South Korea’s KOSPI Composite Index declined 0.37 percent or 6.71 points to 1822.74. Shares of Samsung Electronics Co Ltd fell 1.33 percent and shares of Hyundai Motor Co declined 1.10 percent.

India's BSE Sensex fell 0.36 percent or 64.25 points to 17554.10. Major losers were Sesa Goa (0.87 percent), ICICI Bank (0.66 percent) and Lanco Infratech Ltd (0.63 percent).

The Chinese Shanghai Composite marginally rose 0.06 percent or 1.36 points to 2165.80. Hong Kong's Hang Seng declined 0.28 percent or 53.40 points to 19342.96. Major losers were China Construction Bank Corp (2.36 percent) and Agricultural Bank of China Ltd (0.99 percent).

Investors are worried about the debt burden in the euro zone, although the ten-year government bond yields in Spain dropped back by around 30 bps on Tuesday.

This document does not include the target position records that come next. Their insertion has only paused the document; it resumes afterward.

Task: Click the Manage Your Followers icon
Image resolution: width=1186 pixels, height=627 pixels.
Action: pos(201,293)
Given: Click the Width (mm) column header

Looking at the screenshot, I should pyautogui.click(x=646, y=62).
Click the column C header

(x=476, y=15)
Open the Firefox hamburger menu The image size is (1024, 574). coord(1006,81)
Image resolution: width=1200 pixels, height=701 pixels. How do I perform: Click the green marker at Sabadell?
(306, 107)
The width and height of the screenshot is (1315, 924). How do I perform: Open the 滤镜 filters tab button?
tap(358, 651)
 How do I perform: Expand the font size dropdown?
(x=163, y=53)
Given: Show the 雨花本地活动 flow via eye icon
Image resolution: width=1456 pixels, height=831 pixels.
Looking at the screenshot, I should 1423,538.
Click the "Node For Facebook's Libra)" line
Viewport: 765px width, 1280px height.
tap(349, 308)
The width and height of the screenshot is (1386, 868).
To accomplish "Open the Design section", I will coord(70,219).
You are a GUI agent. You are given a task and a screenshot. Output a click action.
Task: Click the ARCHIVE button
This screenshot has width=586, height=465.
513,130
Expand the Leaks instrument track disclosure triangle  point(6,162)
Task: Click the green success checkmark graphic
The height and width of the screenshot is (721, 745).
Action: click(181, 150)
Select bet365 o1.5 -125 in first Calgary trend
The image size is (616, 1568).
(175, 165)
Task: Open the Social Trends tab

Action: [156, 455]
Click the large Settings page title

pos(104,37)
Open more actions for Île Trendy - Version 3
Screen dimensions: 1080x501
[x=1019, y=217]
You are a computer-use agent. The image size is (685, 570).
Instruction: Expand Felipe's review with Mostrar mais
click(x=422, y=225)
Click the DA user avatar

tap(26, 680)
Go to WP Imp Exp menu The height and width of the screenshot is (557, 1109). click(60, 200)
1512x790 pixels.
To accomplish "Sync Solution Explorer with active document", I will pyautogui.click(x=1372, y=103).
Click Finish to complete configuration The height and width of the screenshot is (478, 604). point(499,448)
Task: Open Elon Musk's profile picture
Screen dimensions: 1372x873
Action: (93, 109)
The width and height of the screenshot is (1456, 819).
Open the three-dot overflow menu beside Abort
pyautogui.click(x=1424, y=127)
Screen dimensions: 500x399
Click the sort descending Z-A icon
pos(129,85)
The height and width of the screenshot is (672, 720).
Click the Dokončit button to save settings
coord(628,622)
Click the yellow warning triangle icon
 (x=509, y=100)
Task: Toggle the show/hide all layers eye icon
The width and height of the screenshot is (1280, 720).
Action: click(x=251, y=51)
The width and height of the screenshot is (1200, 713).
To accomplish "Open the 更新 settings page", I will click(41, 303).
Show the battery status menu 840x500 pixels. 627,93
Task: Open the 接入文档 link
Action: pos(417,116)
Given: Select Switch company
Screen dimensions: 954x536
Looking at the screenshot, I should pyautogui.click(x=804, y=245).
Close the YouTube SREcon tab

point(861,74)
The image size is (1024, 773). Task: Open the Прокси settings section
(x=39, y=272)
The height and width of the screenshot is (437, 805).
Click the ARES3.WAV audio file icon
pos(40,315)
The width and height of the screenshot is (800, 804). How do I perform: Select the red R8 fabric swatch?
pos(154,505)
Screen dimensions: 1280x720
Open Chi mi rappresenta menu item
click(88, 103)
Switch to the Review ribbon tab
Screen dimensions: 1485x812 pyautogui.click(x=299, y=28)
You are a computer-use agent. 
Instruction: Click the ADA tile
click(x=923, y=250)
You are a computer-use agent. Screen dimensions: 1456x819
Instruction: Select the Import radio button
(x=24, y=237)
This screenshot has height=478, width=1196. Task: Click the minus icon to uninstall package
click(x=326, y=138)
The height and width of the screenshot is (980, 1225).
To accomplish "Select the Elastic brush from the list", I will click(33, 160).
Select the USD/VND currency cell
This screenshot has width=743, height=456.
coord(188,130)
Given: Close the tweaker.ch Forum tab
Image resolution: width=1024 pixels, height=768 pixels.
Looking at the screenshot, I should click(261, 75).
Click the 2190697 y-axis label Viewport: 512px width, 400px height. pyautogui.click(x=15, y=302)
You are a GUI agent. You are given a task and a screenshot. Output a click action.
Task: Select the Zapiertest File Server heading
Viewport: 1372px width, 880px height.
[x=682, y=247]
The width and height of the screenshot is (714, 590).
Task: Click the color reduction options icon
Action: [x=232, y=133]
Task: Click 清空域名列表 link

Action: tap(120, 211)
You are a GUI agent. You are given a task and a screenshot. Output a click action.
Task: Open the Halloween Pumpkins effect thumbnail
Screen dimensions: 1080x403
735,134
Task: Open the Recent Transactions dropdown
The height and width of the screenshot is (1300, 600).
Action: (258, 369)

But the measures announced at the euro zone finance ministers’ meeting in Brussels to support the country do not seem to change the view of market players that Spain will require a full sovereign bailout in the fairly near future.

Investors feel that the disbursement of funds to recapitalize Spain’s banks by the end of this month may not be enough as there are doubts whether the full support package will be sufficient to restore the Spanish banking system to health.

Market participants are also worried about uncertainties over the recapitalization plan, with discussions starting only in September on whether the European Stability Mechanism (ESM) can recapitalize banks directly in the future rather than the money being offered via the Spanish government.

“It appears unlikely that the ESM has sufficient firepower to neutralize both market concerns over Spain’s own precarious position and further likely contagion effects from the continued problems of other countries like Greece,” said Jonathan Loynes, Chief European Economist at Capital Economics.